Apparently, millions of Americans don’t care that a man now within a nose-hair of the presidency may be the most prolific liar in modern political history. Nor do they care about the authoritarian policies he espouses, his truly scary embrace
Apparently, millions of Americans don’t care that a man now within a nose-hair of the presidency may be the most prolific liar in modern political history. Nor do they care about the authoritarian policies he espouses, his truly scary embrace of dictators abroad and crackpots at home, or his monumental ignorance on every subject.
But as the impact of this week’s debate and the after-chatter have settled in, it’s clear that blood can boil across the land on at least one topic: We care about appearances. With little more than a month to go until the election, the fact that Donald Trump now finds himself in a very public fight with a beauty queen tells you everything you need to know about the sick soul of this man.
So, in the spirit of the discourse that Trump has brought us to, let’s objectify the Republican nominee on his terms. This guy is fat. Bigly. He’s got an extra chin, a gut you wouldn’t want to see riding above a bathing suit, and a rear that serves no purpose but ballast.
At 6-foot-2, the height that he has long given profile writers, Trump weighs 236 pounds, he told Dr. Oz. Not quite Taftian — he ballooned to 354 pounds by his inauguration in 1909 — but not healthy, either. By government guidelines, Trump is obese. In a weasel move to avoid that classification, Trump now says he is 6-foot-3, which makes him merely overweight. How he grew an inch, at the age of 70, is a story that has escaped his hagiographers at Fox.
Trump’s ducktail hairdo, colored in a hue unknown to nature, is a complicated comb-over inspired by Dr. Seuss. He wears a silly cap at outdoor rallies to keep the nest in place. It makes him look like “the warm-up guy,” Garrison Keillor wrote, “the guy who announces the license number of the car left in the parking lot, doors locked, lights on, motor running.”
His fingers, as Spy magazine first noted decades ago, are unusually short. At 7.25 inches from the tip of his middle finger to the wrist (according to sleuthing by investigative reporters), Trump’s hands are smaller than 85 percent of American men. No surprise he lies about that as well. “Look at these hands,” he said during a debate earlier this year, holding the dwarf-size digits up for all to see. “Are they small hands?”

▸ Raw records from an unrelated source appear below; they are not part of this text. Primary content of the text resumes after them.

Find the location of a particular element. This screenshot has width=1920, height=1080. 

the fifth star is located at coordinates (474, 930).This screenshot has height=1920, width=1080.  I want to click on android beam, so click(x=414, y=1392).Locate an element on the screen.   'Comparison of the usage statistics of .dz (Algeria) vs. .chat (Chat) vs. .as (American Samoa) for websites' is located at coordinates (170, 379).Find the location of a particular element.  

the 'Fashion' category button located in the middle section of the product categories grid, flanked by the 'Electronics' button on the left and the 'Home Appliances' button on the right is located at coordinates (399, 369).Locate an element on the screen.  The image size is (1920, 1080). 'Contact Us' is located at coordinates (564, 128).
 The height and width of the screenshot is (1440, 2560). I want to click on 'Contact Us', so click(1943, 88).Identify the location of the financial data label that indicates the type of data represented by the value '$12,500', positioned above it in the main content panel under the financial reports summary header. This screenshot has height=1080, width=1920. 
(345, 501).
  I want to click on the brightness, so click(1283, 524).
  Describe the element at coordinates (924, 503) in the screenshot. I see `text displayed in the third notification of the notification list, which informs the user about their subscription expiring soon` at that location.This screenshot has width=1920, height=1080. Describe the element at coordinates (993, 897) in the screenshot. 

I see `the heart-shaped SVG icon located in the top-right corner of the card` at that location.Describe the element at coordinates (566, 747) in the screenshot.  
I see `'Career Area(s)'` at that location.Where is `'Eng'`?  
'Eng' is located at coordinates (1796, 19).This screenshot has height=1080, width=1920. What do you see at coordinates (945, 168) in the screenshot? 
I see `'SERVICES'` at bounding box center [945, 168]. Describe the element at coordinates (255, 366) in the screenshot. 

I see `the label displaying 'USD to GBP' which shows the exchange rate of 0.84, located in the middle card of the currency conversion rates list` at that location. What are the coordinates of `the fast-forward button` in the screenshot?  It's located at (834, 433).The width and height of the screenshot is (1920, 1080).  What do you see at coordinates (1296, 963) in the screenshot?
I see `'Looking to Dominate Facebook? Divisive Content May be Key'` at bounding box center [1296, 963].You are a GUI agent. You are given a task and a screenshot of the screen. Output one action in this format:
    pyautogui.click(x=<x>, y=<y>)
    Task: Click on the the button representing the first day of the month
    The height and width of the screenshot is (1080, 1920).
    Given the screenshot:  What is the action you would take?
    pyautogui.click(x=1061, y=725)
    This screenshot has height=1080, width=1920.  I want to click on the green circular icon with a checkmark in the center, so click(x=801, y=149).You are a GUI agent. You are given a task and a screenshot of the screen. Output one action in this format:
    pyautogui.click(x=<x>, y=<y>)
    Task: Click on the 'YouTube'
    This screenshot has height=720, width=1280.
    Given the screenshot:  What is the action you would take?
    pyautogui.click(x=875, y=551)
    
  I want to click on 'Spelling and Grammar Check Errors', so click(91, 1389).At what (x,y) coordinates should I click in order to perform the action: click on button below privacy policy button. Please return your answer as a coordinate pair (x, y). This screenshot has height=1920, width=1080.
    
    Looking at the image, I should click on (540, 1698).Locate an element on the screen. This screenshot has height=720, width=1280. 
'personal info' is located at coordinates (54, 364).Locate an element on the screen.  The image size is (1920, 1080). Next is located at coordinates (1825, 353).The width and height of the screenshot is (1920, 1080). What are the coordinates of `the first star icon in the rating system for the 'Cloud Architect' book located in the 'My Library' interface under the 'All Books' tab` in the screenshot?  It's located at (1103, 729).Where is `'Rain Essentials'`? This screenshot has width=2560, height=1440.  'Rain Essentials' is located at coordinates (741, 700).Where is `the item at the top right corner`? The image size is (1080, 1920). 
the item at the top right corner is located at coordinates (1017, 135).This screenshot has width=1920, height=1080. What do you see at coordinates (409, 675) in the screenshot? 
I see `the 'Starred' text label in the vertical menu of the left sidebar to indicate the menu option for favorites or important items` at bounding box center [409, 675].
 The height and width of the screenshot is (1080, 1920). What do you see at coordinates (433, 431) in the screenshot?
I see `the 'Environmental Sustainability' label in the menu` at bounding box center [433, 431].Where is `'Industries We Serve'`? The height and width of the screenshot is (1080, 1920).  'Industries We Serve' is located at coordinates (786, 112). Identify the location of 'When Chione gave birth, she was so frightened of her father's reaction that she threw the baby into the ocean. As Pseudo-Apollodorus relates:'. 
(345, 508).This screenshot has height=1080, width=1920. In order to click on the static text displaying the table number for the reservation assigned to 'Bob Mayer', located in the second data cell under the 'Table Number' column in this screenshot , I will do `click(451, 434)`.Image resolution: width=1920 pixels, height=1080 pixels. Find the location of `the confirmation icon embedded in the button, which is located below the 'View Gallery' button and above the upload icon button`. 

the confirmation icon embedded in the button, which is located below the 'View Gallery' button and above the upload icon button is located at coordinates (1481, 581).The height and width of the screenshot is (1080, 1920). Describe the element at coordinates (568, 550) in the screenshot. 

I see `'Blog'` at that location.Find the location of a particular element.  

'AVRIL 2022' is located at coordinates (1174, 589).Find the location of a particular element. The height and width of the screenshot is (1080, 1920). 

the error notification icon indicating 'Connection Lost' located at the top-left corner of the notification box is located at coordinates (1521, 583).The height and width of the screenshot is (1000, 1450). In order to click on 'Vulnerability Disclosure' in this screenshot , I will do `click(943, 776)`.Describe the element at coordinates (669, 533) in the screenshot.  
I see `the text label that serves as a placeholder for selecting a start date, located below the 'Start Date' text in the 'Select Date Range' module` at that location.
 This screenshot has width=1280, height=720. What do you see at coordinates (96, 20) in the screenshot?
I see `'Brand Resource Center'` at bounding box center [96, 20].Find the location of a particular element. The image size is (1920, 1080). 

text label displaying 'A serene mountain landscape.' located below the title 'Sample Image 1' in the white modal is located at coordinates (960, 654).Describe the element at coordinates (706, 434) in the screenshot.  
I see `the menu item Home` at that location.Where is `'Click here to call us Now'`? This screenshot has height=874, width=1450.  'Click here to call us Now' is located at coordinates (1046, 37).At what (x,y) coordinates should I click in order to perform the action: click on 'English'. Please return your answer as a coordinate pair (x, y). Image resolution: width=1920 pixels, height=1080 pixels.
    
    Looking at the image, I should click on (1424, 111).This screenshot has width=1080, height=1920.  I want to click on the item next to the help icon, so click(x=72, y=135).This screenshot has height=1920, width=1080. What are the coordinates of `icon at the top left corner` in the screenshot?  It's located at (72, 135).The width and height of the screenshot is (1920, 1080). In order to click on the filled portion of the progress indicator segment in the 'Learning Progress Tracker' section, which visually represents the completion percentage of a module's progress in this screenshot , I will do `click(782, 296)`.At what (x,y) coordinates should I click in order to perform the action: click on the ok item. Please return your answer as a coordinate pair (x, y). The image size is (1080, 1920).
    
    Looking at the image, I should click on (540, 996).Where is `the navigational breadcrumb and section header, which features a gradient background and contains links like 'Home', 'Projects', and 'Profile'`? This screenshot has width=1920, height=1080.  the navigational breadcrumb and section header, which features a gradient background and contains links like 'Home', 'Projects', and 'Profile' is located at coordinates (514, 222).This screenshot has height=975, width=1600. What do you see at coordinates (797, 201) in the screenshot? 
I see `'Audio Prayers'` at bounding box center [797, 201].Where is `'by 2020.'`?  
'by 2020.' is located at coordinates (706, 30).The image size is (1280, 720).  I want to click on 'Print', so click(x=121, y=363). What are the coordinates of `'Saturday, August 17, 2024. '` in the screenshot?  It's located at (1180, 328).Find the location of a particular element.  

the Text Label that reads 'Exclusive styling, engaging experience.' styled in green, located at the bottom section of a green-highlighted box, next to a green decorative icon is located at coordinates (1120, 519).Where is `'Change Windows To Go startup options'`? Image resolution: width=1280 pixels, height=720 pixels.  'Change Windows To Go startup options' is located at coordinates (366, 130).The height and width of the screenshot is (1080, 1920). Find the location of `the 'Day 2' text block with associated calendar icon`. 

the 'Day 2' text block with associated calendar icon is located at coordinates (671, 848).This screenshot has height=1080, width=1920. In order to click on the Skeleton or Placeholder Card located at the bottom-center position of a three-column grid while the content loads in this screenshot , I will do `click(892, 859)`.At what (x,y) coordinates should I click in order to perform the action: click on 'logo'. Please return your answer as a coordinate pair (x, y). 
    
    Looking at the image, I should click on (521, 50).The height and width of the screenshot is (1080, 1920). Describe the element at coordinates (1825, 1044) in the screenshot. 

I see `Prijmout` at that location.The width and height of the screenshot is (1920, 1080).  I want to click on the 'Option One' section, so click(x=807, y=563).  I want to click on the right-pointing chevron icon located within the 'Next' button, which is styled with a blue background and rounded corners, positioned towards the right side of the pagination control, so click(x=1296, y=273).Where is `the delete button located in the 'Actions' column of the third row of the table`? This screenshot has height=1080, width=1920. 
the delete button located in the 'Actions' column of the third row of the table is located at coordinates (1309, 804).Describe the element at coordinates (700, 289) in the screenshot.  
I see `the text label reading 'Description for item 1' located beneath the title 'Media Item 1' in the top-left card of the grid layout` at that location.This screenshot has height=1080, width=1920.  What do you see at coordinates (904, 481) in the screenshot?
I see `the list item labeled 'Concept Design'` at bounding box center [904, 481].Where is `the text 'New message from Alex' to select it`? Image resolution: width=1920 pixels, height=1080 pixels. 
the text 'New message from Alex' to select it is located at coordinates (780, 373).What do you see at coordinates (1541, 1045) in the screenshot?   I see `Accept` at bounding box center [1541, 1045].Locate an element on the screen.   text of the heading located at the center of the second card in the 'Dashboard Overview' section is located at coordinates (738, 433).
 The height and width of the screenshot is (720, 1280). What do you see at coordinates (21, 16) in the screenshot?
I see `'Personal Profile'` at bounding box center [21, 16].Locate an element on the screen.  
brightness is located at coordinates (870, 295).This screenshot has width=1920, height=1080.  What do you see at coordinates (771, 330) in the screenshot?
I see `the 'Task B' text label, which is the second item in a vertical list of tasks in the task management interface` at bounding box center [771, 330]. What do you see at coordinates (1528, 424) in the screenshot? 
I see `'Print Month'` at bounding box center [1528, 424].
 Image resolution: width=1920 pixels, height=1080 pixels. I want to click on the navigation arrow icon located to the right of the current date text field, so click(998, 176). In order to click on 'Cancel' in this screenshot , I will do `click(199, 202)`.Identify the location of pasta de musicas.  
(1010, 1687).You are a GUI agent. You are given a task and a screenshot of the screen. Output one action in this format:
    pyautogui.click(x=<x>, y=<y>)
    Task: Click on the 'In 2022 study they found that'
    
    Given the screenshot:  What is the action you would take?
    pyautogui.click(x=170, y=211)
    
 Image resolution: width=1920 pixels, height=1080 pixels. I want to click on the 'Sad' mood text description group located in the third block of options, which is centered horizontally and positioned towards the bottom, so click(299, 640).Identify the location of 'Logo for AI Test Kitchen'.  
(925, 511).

I bring all this up because Trump brings it up — constantly. For someone who is fat, short-fingered and strange-looking, he is obsessed with looks. During his decades in the spotlight, he has bullied and shamed women for their weight. And more — he has had people fired, at his golf courses, for not being pretty enough, The Los Angeles Times reported this week.
In the days after the most watched political debate in history, Trump didn’t talk about trade policy, war and peace, or health care. Instead, his fetish for the superficial dominated his talking points, trying to fat-shame anew the former Miss Universe, Alicia Machado. Hillary Clinton baited him for calling the young woman “Miss Piggy” and “Miss Housekeeping.” Machado is getting her revenge.
Trump “always treated me like a lesser thing, like garbage,” she told reporters on a conference call. Trump surrogate Newt Gingrich, another guy you wouldn’t want to be seated next to in a cramped row of a commuter plane, explained that beauty queens should not be fat. Fair point. But nor should beauty queens be so belittled, as Machado said, that the insults triggered a relapse in her bulimia.
You certainly shouldn’t have to be height-weight perfect to work at a golf course. But a catering director at a California course said under oath that she was told to fire an employee “because Mr. Trump doesn’t like fat people,” according to a 2012 deposition.
Trump also revealed his apparent obsession with the obese in dismissing Russian sabotage of the election. More likely, he said during the debate, “it could be someone sitting on their bed that weighs 400 pounds,” giving techies a great hashtag to play with on Twitter.
This fat-shaming episode by a man who wants to lead the country is deeply resonant because most Americans struggle with their weight. More than two-thirds of adults are overweight or obese. It’s a serious problem — life threatening, for many people — with multibillion dollar health care consequences.
Trump could express sympathy or offer some solutions. Instead, he stuffs his puffy face with junk food for the cameras, while making fun of anyone who isn’t a cover model. As for exercise, he burns most of his calories by giving speeches, he says. Seriously. Aerobic insults, the Trump diet.
“Fat, drunk and stupid is no way to go through life,” Dean Wormer told a pledge in “Animal House.” Trump would certainly agree, even though he has two of the three attributes. A look in the mirror would give him more than enough to talk about.